● 제공 자료
········
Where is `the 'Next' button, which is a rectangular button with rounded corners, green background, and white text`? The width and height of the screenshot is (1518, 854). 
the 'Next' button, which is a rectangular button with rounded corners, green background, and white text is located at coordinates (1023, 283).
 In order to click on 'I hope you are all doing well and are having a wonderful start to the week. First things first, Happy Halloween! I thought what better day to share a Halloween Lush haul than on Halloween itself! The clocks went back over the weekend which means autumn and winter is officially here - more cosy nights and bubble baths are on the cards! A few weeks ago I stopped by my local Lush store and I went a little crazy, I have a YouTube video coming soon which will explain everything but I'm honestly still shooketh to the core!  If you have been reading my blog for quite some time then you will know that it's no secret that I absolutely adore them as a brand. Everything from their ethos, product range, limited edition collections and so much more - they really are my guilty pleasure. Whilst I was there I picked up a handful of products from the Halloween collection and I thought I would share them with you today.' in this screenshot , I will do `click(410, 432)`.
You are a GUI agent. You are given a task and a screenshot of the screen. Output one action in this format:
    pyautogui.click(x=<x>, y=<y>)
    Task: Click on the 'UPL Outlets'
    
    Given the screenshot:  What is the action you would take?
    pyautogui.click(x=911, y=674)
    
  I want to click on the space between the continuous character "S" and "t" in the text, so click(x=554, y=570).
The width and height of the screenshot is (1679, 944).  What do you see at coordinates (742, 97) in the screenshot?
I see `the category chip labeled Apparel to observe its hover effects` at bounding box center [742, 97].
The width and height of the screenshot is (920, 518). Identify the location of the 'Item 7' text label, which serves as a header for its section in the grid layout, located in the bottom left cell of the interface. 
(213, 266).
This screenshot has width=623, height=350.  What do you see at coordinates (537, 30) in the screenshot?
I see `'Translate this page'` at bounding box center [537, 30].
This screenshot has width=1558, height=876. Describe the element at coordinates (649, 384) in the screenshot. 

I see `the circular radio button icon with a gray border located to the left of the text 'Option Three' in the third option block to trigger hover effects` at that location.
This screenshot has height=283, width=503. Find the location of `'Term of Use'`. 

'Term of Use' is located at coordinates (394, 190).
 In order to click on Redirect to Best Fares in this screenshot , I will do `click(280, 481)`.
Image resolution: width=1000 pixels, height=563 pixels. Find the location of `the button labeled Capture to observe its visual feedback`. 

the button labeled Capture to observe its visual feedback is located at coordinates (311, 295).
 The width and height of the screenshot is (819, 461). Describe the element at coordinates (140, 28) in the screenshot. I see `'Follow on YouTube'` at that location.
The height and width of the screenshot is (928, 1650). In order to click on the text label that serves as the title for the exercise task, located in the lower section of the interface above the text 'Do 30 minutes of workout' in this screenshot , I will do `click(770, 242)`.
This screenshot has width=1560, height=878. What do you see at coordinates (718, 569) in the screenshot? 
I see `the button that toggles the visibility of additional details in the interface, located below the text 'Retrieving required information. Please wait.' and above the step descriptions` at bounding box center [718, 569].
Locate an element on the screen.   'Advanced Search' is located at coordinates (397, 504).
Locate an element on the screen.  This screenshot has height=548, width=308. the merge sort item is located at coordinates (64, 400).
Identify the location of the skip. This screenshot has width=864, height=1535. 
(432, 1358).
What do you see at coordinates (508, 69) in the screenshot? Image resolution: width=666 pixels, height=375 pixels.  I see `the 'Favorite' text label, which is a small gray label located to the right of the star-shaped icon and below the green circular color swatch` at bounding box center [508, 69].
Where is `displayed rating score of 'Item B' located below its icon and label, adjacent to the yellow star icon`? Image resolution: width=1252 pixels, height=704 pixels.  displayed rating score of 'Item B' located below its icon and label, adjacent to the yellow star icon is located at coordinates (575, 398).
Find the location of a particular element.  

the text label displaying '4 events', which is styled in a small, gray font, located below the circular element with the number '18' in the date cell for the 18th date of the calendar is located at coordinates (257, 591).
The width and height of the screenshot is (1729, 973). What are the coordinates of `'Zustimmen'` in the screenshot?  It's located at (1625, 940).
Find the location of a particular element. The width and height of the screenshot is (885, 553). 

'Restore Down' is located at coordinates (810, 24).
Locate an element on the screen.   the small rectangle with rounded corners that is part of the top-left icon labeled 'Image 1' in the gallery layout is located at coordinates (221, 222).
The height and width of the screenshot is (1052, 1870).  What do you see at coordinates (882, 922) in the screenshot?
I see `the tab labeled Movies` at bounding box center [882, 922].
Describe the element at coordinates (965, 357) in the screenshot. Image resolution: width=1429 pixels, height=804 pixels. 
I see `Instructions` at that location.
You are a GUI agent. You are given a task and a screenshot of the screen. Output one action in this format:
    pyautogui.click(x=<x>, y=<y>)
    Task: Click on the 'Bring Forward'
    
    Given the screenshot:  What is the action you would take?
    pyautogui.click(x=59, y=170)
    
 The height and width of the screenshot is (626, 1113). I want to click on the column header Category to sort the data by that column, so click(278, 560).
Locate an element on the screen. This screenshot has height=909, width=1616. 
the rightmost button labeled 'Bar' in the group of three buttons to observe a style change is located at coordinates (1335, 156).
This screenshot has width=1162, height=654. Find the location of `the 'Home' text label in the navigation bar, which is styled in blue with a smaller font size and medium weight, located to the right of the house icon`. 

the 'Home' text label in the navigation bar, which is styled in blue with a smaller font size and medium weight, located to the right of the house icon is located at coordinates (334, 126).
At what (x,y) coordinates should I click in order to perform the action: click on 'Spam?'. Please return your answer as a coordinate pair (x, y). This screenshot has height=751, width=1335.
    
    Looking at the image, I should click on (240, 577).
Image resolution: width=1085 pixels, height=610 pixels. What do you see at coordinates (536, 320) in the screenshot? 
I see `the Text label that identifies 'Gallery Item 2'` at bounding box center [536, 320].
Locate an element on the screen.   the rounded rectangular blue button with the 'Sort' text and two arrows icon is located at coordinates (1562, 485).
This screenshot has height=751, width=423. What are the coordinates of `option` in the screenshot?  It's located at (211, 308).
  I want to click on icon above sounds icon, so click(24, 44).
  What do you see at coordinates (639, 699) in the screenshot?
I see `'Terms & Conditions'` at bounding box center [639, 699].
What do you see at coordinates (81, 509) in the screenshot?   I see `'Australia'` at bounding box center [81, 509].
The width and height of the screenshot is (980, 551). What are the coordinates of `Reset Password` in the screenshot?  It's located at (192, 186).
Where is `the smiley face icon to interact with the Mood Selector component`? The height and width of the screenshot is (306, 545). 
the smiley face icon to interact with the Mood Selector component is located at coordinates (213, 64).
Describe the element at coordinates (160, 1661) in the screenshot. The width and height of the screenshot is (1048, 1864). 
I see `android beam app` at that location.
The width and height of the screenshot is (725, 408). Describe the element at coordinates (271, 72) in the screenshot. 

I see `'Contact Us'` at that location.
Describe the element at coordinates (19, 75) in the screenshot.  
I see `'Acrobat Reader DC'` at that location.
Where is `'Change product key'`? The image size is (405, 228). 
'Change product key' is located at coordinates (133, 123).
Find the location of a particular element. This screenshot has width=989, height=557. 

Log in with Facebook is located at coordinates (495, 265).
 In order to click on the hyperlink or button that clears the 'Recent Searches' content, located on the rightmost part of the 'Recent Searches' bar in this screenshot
········
● 수행 과제
기록의 첫 줄부터 "coordinates (1023, 283)."가 들어 있는 줄까지, 그 줄을 포함하여 한 글자도 바꾸지 말고 그대로 제시하십시오.

● 전체 답안
Where is `the 'Next' button, which is a rectangular button with rounded corners, green background, and white text`? The width and height of the screenshot is (1518, 854). 
the 'Next' button, which is a rectangular button with rounded corners, green background, and white text is located at coordinates (1023, 283).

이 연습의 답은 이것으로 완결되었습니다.